Curator’s Radar: Renee So

Renee So’s ceramics of bearded men are often blackened like idols or antique vessels.

Words: Jane O’Sullivan

Portrait: Richard Eaton

Renee So’s ceramics of bearded men are often blackened like idols or antique vessels. They appear to have the weight of a single culture behind them, but are actually drawn from historically and geographically diverse references to explore ideas of trade and transfer, and the human body as a vessel.

So began working with ceramics around the time she moved from Melbourne to London in the mid 2000s. “I was doing lots of research into European trade in the 1700s,” she says. “European trade with China and porcelain were a big catalyst for that and the subsequent ceramics industry in Europe, so I became interested in that material. It had this Chinese identity and provenance… It was sort of the first thing about China that was desirable to Europe.”

At the same time, she was getting to know London’s museums. She discovered the Assyrian galleries in the British Museum, with their portraits of kings with tightly wound beards, and also came across the once-popular Bellarmine vessels.

“You find them in almost every museum in Europe,” she says. “It’s always a bearded man.” As objects, they told a story about the spread of European travel and trade but also drinking culture. So soon adopted the name for her own works, with their often-humorous suggestions of the body as a receptacle for alcohol. As the poet Emily Berry has written about So’s drunken Bellarmines: “Shame is also revelry, and a body / is a spillage, or an addiction.”

Last year, So’s ceramics and knitted images were presented in Bellarmines and Bootlegs at Henry Moore Institute in Leeds, her first solo institutional exhibition in Europe. Her ceramics were also curated into Idols at the Perth Festival, where they were placed into conversation with the works of Ramesh Mario Nithiyendran.

Both her ceramics and knitted images begin with drawing. “They are the same people. It’s the same subject, but one’s two-dimensional and one’s three,” she explains. The knitting began as a way to integrate the image into the support, as with pictorial tapestries. “I didn’t want it to be this top layer,” she says. “I wanted to make the fabric.”

Last year, she took this idea further during a residency at the West Dean College of Art, a school known for traditional crafts, where she learned how to weave. The process was very different for her. “It is just so much slower than machine knitting,” she says. “It really takes it out of your body.”

Some time and a lot of work later, she presented these new works in a solo exhibition called Ancient and Modern at the UK’s De La Warr Pavilion. The exhibition was So’s response to the history of the Bauhaus school. “The weaving was in solidarity with the weaving students of the Bauhaus,” she says, pointing to the way female students were often forced into crafts subjects. “The Bauhaus mission was to unite art and craft into daily life, and not to have any hierarchy between the two. I’ve been doing a similar thing.”

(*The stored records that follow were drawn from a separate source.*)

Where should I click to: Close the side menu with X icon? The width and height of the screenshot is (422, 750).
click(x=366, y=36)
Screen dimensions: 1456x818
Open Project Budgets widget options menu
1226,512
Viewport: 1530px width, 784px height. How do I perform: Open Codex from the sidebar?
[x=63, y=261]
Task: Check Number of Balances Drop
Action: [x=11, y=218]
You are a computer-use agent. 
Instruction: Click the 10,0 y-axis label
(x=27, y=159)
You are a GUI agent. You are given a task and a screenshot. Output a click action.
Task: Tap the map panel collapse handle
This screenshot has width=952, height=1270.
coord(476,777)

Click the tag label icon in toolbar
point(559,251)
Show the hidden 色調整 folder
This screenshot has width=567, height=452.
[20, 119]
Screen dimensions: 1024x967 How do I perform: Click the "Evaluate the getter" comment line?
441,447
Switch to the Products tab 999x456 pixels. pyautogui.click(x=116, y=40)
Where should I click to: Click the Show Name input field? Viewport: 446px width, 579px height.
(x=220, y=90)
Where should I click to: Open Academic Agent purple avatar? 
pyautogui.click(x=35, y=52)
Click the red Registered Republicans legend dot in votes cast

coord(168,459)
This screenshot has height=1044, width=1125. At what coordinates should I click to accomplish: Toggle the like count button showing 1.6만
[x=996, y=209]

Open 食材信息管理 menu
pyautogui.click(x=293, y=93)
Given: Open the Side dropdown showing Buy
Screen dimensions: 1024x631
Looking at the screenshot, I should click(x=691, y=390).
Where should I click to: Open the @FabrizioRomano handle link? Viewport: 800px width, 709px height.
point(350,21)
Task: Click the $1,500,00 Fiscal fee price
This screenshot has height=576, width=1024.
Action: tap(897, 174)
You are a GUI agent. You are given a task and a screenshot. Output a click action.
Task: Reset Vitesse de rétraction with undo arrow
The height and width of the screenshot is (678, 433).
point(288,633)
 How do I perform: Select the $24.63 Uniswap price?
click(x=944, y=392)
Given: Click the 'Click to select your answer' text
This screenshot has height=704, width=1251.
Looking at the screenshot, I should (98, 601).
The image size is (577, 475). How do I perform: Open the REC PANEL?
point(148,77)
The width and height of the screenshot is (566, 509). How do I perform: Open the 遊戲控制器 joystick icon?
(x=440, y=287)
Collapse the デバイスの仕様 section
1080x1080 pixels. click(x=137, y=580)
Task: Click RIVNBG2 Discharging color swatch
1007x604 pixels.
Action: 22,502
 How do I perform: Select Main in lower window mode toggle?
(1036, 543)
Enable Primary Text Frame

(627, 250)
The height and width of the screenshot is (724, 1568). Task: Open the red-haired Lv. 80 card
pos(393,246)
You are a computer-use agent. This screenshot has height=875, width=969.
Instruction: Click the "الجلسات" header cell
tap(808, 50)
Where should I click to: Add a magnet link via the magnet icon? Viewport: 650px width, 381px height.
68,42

For the first time, So is also experimenting with making functional objects. She turned one of her sculptures into a lamp. There was also a woven curtain, and a knitted image repeated on the upholstery for a bench. “It’s to show there’s no difference – they can be viewed as a sculpture or an object,” she says. So plans to explore this new direction in an upcoming group exhibition at Goldsmiths CCA in London in February. This year, she will also be working on a major ceramic commission for the collection of the Powerhouse Museum in Sydney, as part of the inaugural Willoughby Bequest.

So is represented in Sydney by Roslyn Oxley9 Gallery, in Wellington by Mossman and in London by Kate MacGarry.